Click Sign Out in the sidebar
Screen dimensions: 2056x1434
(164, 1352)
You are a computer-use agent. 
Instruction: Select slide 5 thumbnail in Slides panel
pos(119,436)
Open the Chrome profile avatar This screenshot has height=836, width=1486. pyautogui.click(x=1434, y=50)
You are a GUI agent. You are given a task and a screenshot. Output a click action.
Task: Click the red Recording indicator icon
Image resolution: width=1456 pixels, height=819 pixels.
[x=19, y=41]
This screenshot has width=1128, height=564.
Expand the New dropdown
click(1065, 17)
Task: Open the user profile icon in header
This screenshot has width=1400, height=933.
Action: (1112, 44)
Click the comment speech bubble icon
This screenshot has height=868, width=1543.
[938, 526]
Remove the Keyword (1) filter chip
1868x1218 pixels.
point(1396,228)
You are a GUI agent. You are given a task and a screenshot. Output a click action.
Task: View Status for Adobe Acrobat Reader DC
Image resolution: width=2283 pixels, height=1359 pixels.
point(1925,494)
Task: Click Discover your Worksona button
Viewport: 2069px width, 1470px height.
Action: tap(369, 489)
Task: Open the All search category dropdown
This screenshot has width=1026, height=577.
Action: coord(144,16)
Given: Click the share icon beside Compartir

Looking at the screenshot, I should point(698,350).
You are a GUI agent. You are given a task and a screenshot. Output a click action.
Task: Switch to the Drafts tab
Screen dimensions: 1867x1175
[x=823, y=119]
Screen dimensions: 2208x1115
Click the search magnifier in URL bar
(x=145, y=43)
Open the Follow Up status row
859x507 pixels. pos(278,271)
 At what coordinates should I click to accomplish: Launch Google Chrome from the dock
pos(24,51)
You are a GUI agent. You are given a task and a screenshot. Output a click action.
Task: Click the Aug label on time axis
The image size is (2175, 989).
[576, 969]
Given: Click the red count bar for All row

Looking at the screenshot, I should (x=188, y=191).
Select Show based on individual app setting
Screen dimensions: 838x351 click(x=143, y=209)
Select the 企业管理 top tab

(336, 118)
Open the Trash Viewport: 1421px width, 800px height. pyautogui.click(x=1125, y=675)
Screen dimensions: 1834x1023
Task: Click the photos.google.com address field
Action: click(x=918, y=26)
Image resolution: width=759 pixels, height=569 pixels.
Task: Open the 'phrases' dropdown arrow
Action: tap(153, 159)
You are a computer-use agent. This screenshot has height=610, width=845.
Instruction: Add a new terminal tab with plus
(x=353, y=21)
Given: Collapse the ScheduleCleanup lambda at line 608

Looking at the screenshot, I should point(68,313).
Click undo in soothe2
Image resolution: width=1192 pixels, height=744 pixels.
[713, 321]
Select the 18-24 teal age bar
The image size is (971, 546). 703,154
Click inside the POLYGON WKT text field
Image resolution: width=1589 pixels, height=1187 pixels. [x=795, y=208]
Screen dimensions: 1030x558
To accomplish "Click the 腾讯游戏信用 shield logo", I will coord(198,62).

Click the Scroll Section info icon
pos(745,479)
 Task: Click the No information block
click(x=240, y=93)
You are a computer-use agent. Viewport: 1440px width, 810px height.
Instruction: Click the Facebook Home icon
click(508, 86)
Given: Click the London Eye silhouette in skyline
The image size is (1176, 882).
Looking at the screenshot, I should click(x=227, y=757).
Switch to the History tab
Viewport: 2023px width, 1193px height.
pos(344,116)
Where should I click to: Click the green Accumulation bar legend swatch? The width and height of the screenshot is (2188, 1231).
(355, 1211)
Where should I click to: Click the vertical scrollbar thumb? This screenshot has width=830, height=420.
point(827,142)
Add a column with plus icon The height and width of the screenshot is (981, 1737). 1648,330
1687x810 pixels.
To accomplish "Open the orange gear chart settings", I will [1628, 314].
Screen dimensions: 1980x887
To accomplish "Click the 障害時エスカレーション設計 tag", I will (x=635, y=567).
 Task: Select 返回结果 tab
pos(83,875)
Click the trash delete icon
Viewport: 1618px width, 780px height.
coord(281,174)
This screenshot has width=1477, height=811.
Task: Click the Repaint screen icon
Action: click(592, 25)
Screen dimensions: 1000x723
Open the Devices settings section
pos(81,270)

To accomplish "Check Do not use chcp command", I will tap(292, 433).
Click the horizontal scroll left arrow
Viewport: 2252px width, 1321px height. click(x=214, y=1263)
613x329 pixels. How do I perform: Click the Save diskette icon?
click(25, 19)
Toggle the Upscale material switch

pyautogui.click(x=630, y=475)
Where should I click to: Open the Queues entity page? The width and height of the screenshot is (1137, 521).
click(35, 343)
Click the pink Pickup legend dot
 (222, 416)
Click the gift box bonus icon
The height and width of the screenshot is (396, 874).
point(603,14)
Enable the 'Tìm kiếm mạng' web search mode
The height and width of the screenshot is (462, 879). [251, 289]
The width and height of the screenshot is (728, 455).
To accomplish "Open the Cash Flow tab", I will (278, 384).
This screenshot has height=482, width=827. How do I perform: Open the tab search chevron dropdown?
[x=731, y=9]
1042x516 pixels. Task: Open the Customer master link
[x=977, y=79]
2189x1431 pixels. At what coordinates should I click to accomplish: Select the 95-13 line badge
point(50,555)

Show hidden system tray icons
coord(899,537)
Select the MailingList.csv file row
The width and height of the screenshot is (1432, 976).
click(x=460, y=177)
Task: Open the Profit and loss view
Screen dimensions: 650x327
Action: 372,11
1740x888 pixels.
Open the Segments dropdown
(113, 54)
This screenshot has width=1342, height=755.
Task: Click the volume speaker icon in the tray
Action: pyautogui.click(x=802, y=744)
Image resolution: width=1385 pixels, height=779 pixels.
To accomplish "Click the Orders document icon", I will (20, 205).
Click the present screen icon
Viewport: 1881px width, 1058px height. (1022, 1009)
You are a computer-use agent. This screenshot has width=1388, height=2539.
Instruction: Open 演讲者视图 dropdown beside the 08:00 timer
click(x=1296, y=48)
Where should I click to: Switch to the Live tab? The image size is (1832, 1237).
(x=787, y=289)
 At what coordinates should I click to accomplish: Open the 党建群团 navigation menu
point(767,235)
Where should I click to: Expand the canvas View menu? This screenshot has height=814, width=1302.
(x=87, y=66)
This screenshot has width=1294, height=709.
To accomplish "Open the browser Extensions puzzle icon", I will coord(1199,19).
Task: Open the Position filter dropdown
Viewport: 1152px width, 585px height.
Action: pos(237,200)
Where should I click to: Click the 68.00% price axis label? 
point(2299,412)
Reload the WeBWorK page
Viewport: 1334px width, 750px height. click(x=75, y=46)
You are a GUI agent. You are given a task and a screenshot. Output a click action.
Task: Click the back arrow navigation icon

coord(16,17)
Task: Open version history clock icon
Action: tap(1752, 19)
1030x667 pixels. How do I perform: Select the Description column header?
══════════════════════════════
## GOAL OF THE EXERCISE
State, as a number only, how many lines in the entries include "profile".

## SOLUTION TO THIS TASK
2